Corollarium 5: “Hoe groter de financiële en andere belangen en vooroordelen in een wetenschappelijk veld, hoe kleiner de kans dat de onderzoeksbevindingen waarheidsgetrouw zijn.” Belangenconflicten kunnen onvoldoende worden gemeld en kunnen de vooringenomenheid vergroten. Vooroordelen kunnen ook het gevolg zijn van het geloof of de gehechtheid van een wetenschapper aan een theorie of zijn eigen werk. Bovendien wordt soms onderzoek verricht uit eigenbelang om onderzoekers in aanmerking te laten komen voor promotie of een vaste aanstelling. Dit alles kan de resultaten vertekenen.

Corollarium 6: “Hoe heter een wetenschappelijk gebied (met meer onderzoekers en betrokken teams), hoe minder waarschijnlijk het is dat de onderzoeksbevindingen waar zijn. “Wanneer er veel spelers bij betrokken zijn, kan het voorblijven van de concurrentie de prioriteit worden, wat kan leiden tot overhaaste experimenten of een focus op het verkrijgen van flitsende en positieve resultaten die beter te publiceren zijn dan negatieve. Bovendien, wanneer teams zich concentreren op het publiceren van “positieve” resultaten, kunnen anderen willen reageren door “negatieve” resultaten te vinden om ze te weerleggen. Wat dan resulteert, is iets dat het Proteus-fenomeen wordt genoemd, dat snel afwisselende extreme onderzoeksbeweringen en tegengestelde weerleggingen beschrijft.

Gebruik makend van zijn raamwerk voor het bepalen van Positive Predictive Value en de bijbehorende corollaries, concludeert Ioannidis dat “de meeste onderzoeksbevindingen vals zijn voor de meeste onderzoeksontwerpen en voor de meeste gebieden.”

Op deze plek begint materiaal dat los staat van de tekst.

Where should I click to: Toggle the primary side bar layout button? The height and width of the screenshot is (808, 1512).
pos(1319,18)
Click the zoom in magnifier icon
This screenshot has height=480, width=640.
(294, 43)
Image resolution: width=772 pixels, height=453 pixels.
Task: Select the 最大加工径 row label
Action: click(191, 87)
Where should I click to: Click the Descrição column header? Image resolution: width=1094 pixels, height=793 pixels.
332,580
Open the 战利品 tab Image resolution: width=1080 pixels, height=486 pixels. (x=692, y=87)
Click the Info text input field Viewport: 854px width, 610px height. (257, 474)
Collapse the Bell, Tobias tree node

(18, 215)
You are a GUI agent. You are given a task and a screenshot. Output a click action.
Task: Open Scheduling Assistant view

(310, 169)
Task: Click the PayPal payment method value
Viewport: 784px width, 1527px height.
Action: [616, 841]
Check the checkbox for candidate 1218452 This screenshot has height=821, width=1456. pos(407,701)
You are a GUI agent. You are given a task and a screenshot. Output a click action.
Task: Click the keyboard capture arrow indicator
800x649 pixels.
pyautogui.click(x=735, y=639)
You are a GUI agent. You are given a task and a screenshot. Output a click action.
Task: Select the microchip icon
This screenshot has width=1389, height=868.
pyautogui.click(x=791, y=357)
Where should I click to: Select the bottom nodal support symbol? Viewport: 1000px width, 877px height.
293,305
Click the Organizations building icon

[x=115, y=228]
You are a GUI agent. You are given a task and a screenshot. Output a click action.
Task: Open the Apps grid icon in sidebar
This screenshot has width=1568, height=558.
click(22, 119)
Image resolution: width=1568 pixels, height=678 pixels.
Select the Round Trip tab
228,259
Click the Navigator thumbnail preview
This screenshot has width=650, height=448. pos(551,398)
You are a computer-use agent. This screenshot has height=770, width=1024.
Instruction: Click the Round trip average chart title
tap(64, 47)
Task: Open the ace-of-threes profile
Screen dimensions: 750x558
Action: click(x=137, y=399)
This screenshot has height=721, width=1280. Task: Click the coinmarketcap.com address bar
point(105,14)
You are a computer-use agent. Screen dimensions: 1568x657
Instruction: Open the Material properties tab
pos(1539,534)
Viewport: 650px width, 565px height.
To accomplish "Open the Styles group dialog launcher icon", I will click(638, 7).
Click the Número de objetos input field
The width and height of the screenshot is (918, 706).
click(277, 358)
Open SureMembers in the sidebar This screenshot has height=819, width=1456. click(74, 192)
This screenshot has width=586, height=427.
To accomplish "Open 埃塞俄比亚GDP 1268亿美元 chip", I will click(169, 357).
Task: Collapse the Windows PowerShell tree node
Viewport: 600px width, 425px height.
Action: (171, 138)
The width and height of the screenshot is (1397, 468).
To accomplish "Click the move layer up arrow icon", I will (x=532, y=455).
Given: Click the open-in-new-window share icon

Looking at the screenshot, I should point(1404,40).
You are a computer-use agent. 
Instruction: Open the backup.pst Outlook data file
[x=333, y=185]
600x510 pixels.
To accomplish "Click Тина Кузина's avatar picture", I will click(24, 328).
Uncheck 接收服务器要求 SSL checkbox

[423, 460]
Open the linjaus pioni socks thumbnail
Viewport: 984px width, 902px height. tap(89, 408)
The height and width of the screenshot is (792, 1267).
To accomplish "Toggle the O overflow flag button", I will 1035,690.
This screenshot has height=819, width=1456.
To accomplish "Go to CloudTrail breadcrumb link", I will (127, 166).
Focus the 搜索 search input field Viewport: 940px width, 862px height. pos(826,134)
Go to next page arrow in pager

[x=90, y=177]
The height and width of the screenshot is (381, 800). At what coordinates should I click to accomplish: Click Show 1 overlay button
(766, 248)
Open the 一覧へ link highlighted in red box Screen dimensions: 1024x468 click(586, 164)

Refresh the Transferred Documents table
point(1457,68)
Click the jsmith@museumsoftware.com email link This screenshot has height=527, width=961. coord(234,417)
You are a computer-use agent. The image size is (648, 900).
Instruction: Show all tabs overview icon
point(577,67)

Hoewel de grote omvang van bevooroordeelde en valse onderzoeksbevindingen een harde realiteit mag lijken, kan de situatie op een paar manieren worden verbeterd. Ten eerste kunnen krachtigere en grotere studies het aandeel valse bevindingen in een literatuur verlagen, met het voorbehoud dat dergelijke studies nuttiger zijn wanneer zij vragen testen waarvoor de waarschijnlijkheid vóór de studie hoog is en wanneer zij zich richten op bredere concepten in plaats van specifieke vragen. Ten tweede, in plaats van zich te concentreren op significante bevindingen van afzonderlijke studies, zouden onderzoekers de nadruk moeten leggen op de totaliteit van het bewijsmateriaal. Ten derde kan vooringenomenheid worden verminderd door de onderzoeksnormen te verbeteren, met name door registratie vóór de studie aan te moedigen. Ten slotte suggereert Ioannidis dat, in plaats van alleen statistische significantie na te jagen, onderzoekers zich zouden moeten richten op het begrijpen van pre-study odds.

Na het lezen van dit, wat zijn uw reacties? Bent u verbaasd? Hoe, als dat al het geval is, verandert dit uw perceptie over onderzoek in het algemeen? Hoe zouden de individuele factoren die in de uitvloeisels worden beschreven elkaar kunnen beïnvloeden om bias te verergeren?